Records for the exercise START

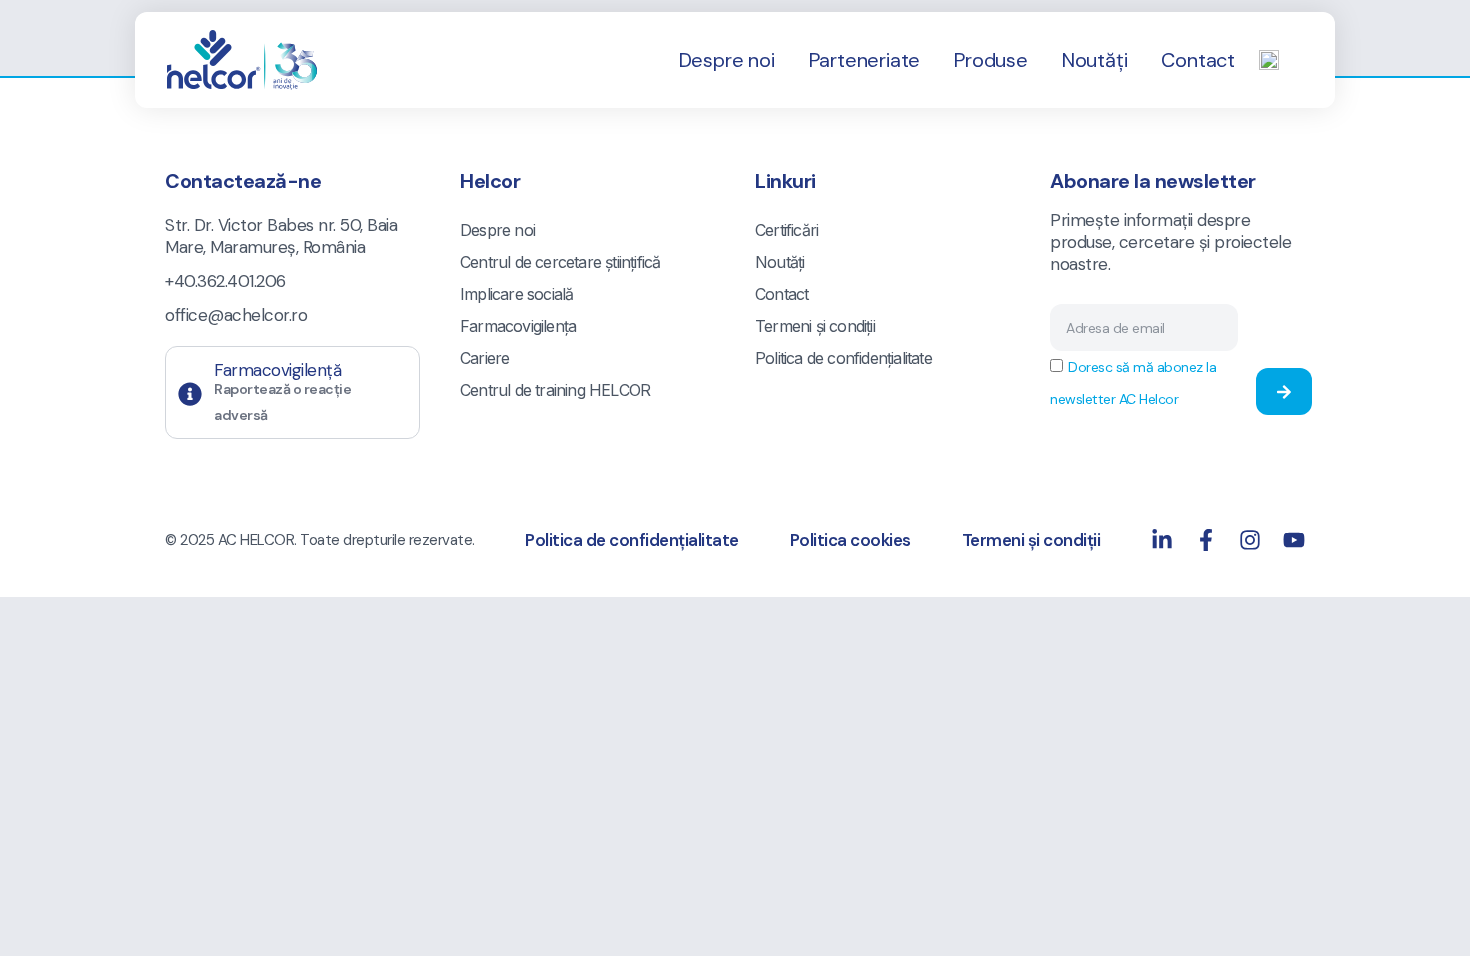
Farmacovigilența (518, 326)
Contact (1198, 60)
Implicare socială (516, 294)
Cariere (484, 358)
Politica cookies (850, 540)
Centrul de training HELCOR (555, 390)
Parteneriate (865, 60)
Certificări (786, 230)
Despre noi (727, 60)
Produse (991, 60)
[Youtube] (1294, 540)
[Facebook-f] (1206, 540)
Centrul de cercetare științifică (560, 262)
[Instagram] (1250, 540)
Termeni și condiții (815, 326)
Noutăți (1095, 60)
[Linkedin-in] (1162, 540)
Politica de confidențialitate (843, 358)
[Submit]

Records for the exercise END

What is expected: Output the data above exactly; pictures do not belong in the copy.

Written solution:
Farmacovigilența (518, 326)
Contact (1198, 60)
Implicare socială (516, 294)
Cariere (484, 358)
Politica cookies (850, 540)
Centrul de training HELCOR (555, 390)
Parteneriate (865, 60)
Certificări (786, 230)
Despre noi (727, 60)
Produse (991, 60)
[Youtube] (1294, 540)
[Facebook-f] (1206, 540)
Centrul de cercetare științifică (560, 262)
[Instagram] (1250, 540)
Termeni și condiții (815, 326)
Noutăți (1095, 60)
[Linkedin-in] (1162, 540)
Politica de confidențialitate (843, 358)
[Submit]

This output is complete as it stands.